What is required => Every line with "computer" in it should be copied from the data.
[[ Records supplied open ]]
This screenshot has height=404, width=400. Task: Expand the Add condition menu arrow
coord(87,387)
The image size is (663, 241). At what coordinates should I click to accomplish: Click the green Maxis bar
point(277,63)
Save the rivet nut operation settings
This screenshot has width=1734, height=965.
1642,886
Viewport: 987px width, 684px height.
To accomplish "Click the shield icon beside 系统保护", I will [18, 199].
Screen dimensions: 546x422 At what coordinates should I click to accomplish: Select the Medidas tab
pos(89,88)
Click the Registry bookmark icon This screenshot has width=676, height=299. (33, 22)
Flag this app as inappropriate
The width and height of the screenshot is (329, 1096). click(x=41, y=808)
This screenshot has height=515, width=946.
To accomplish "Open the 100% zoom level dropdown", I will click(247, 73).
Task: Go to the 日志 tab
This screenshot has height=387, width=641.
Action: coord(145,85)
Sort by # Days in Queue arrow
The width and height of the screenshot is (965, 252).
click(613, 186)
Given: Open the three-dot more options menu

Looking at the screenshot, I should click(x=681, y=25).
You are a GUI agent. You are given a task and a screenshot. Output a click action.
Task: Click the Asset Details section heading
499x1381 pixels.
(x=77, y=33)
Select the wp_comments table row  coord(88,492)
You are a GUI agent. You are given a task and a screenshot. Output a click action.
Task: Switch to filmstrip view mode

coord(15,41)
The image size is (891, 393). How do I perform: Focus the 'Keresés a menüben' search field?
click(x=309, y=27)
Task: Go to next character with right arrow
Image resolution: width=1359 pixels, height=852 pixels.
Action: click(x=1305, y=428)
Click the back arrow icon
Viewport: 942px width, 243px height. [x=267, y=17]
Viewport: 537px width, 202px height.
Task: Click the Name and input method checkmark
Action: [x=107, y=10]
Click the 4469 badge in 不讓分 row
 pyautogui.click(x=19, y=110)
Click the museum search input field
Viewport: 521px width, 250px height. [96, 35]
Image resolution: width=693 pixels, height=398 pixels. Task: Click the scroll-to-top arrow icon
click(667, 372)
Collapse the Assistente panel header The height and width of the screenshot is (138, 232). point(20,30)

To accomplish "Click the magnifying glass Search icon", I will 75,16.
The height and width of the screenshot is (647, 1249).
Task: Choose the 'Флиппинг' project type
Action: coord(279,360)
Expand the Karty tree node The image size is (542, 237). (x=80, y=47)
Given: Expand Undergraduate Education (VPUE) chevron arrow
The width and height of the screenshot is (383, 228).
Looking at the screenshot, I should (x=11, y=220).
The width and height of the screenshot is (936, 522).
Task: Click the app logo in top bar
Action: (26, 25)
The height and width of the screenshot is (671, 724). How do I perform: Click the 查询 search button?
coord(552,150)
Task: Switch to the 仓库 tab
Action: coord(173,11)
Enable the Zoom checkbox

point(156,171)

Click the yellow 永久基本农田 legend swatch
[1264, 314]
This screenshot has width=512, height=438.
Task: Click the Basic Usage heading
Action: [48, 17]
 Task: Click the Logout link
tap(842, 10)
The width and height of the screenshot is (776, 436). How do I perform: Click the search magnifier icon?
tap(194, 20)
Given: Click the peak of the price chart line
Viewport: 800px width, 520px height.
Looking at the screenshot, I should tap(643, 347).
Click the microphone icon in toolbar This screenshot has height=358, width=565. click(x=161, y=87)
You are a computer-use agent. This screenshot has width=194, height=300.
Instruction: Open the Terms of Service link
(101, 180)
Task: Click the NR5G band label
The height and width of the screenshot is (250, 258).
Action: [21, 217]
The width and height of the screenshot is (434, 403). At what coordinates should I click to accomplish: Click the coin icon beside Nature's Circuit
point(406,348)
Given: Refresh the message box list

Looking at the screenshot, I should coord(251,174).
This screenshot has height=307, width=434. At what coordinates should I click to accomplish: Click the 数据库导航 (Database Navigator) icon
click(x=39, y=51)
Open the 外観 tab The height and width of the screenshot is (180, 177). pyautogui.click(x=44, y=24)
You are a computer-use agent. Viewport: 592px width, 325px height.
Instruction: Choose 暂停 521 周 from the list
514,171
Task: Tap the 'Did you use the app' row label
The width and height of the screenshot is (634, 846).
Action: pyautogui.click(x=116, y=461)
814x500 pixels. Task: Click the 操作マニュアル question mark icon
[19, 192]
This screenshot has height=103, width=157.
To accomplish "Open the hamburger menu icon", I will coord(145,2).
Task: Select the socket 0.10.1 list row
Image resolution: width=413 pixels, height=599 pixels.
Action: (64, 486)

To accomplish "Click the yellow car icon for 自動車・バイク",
[[ Records supplied closed ]]
Response =>
You are a computer-use agent. This screenshot has width=194, height=300.
You are a computer-use agent. Viewport: 592px width, 325px height.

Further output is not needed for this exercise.